***** SOURCE DATA
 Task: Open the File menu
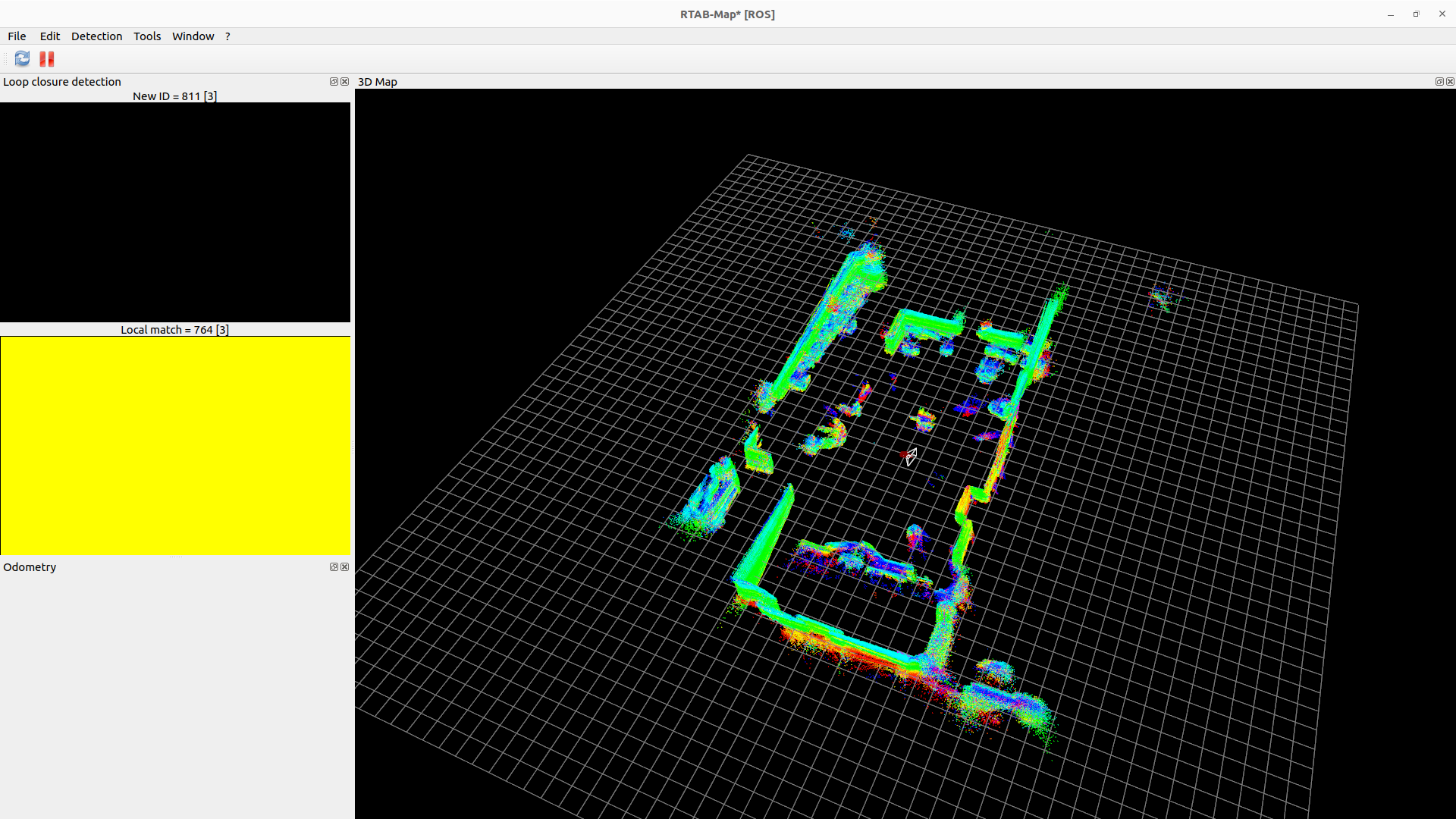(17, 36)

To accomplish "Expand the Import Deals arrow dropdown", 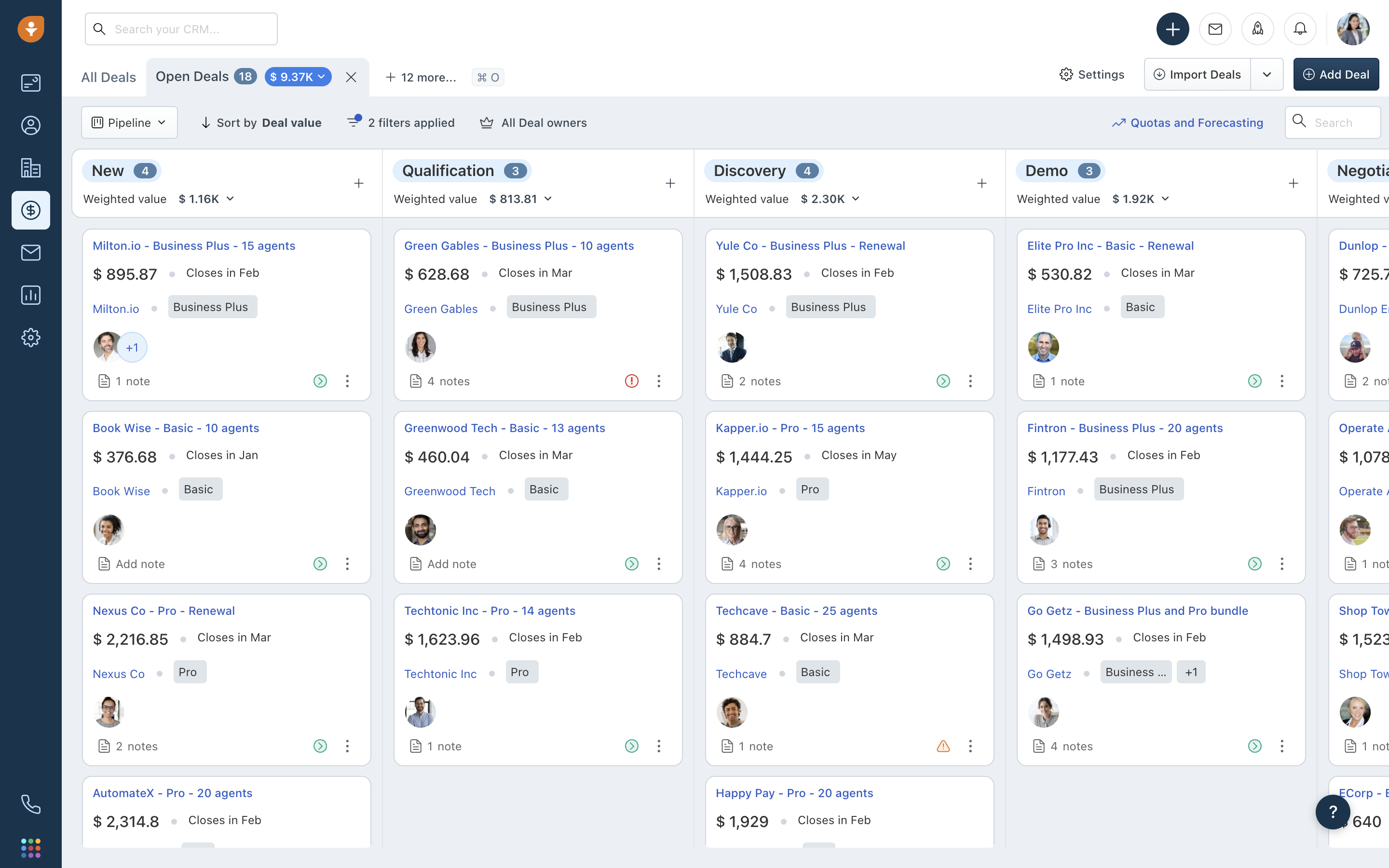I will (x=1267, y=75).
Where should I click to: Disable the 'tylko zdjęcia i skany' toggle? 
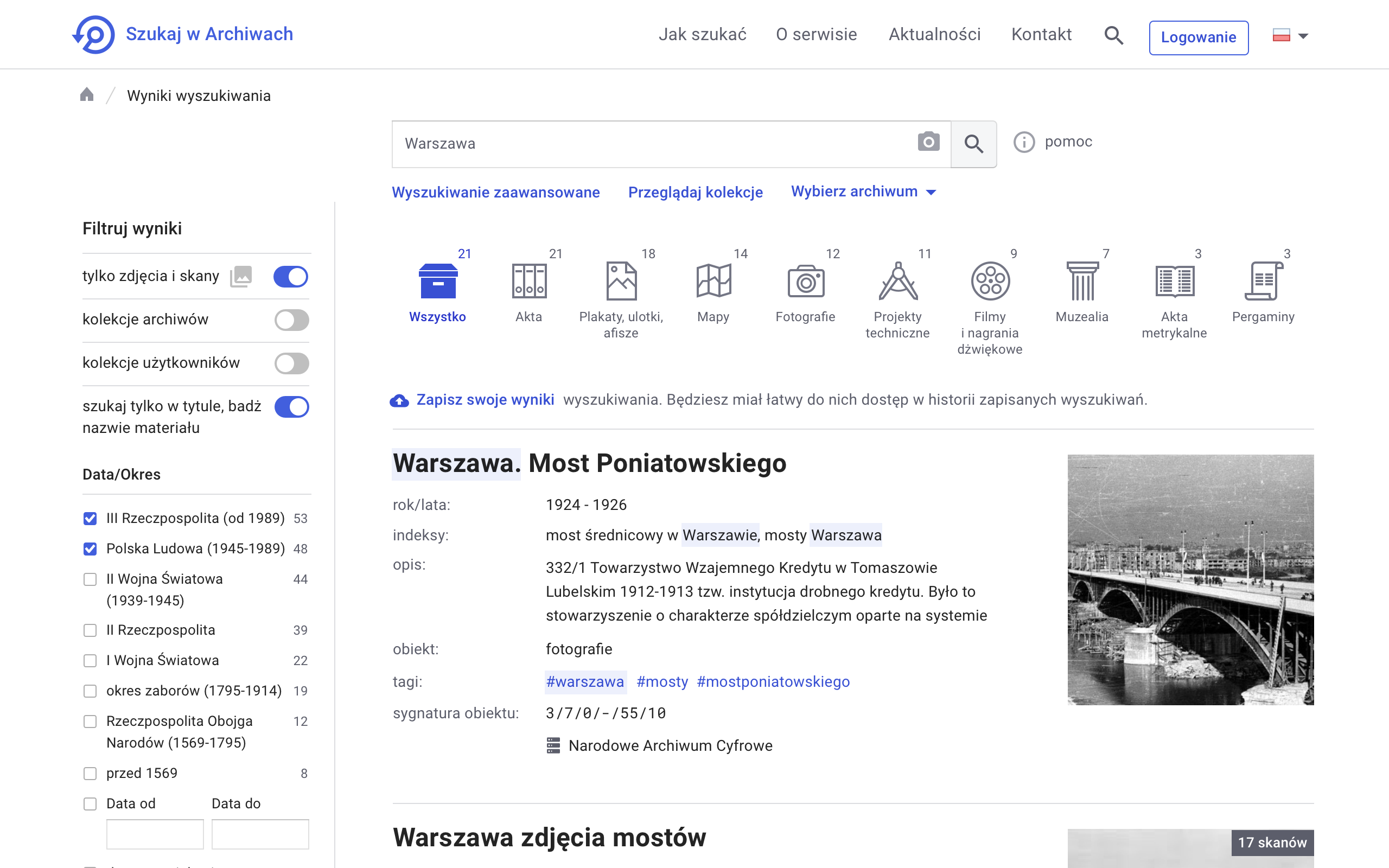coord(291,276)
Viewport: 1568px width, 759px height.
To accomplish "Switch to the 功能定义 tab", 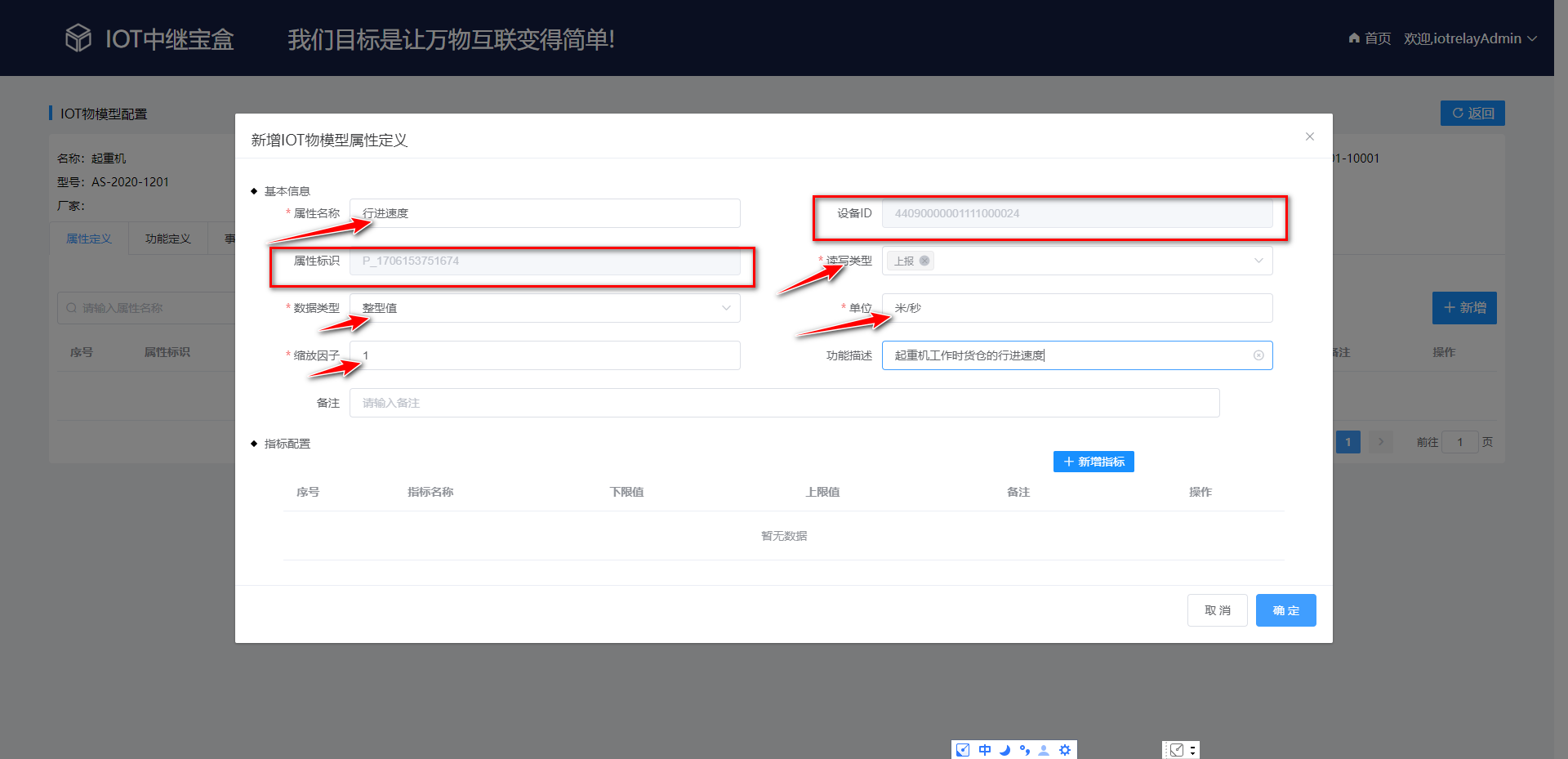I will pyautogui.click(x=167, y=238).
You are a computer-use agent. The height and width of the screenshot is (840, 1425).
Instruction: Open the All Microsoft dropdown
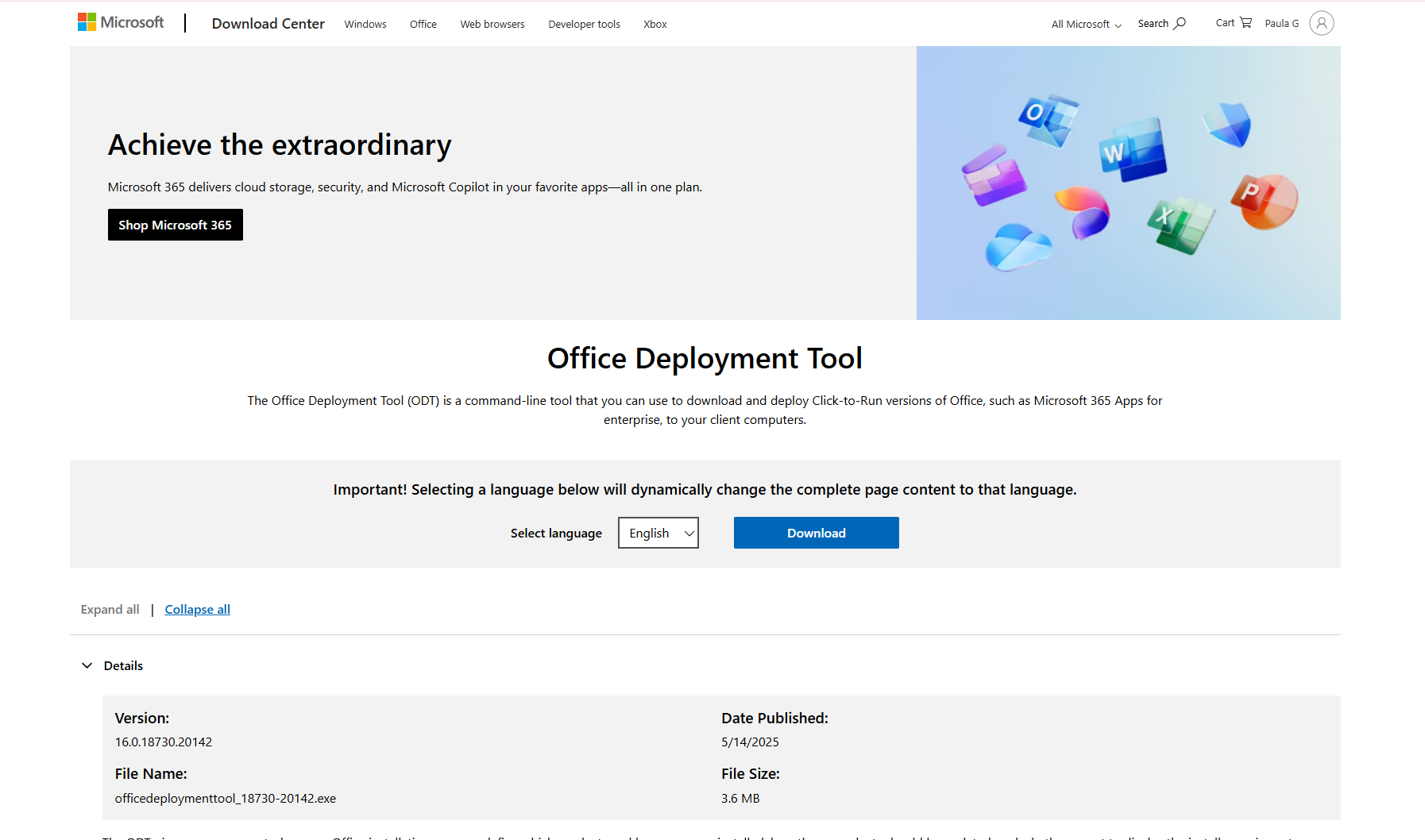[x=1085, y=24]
**********
▶ _EXERCISE DETAILS_
Search the lines above for the string "width" and copy each line that has it.

▶ _TASK RESULT_
Viewport: 1568px width, 759px height.
You are a computer-use agent. The height and width of the screenshot is (840, 1425).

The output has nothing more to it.